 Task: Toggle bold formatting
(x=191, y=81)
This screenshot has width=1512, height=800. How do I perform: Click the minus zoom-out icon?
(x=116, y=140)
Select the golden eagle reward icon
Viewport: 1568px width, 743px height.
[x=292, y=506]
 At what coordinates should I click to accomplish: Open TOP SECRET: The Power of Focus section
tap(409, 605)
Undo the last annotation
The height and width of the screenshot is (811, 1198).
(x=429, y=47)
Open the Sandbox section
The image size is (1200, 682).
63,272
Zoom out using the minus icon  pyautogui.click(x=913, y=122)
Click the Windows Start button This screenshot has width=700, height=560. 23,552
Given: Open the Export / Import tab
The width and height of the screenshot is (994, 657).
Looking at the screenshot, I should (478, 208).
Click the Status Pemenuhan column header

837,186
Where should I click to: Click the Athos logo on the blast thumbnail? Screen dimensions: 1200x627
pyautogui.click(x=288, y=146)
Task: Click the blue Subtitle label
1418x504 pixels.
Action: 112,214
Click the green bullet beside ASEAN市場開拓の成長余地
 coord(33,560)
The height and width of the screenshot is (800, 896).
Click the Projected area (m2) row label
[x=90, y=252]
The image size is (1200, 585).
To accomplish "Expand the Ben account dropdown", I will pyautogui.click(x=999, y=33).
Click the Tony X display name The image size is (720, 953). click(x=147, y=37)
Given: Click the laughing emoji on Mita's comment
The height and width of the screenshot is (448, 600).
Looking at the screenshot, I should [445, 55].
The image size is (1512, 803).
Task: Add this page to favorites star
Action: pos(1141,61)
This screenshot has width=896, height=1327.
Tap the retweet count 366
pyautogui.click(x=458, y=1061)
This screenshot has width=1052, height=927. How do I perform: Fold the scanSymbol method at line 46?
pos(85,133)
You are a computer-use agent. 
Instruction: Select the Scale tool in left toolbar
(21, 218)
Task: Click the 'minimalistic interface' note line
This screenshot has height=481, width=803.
--------------------
TASK PROMPT: All entries are to be copied exactly as they read.

WRITTEN ANSWER:
 Task: Toggle bold formatting
(x=191, y=81)
This screenshot has width=1512, height=800. How do I perform: Click the minus zoom-out icon?
(x=116, y=140)
Select the golden eagle reward icon
Viewport: 1568px width, 743px height.
[x=292, y=506]
 At what coordinates should I click to accomplish: Open TOP SECRET: The Power of Focus section
tap(409, 605)
Undo the last annotation
The height and width of the screenshot is (811, 1198).
(x=429, y=47)
Open the Sandbox section
The image size is (1200, 682).
63,272
Zoom out using the minus icon  pyautogui.click(x=913, y=122)
Click the Windows Start button This screenshot has width=700, height=560. 23,552
Given: Open the Export / Import tab
The width and height of the screenshot is (994, 657).
Looking at the screenshot, I should (478, 208).
Click the Status Pemenuhan column header

837,186
Where should I click to: Click the Athos logo on the blast thumbnail? Screen dimensions: 1200x627
pyautogui.click(x=288, y=146)
Task: Click the blue Subtitle label
1418x504 pixels.
Action: 112,214
Click the green bullet beside ASEAN市場開拓の成長余地
 coord(33,560)
The height and width of the screenshot is (800, 896).
Click the Projected area (m2) row label
[x=90, y=252]
The image size is (1200, 585).
To accomplish "Expand the Ben account dropdown", I will pyautogui.click(x=999, y=33).
Click the Tony X display name The image size is (720, 953). click(x=147, y=37)
Given: Click the laughing emoji on Mita's comment
The height and width of the screenshot is (448, 600).
Looking at the screenshot, I should [445, 55].
The image size is (1512, 803).
Task: Add this page to favorites star
Action: pos(1141,61)
This screenshot has width=896, height=1327.
Tap the retweet count 366
pyautogui.click(x=458, y=1061)
This screenshot has width=1052, height=927. How do I perform: Fold the scanSymbol method at line 46?
pos(85,133)
You are a computer-use agent. 
Instruction: Select the Scale tool in left toolbar
(21, 218)
Task: Click the 'minimalistic interface' note line
This screenshot has height=481, width=803.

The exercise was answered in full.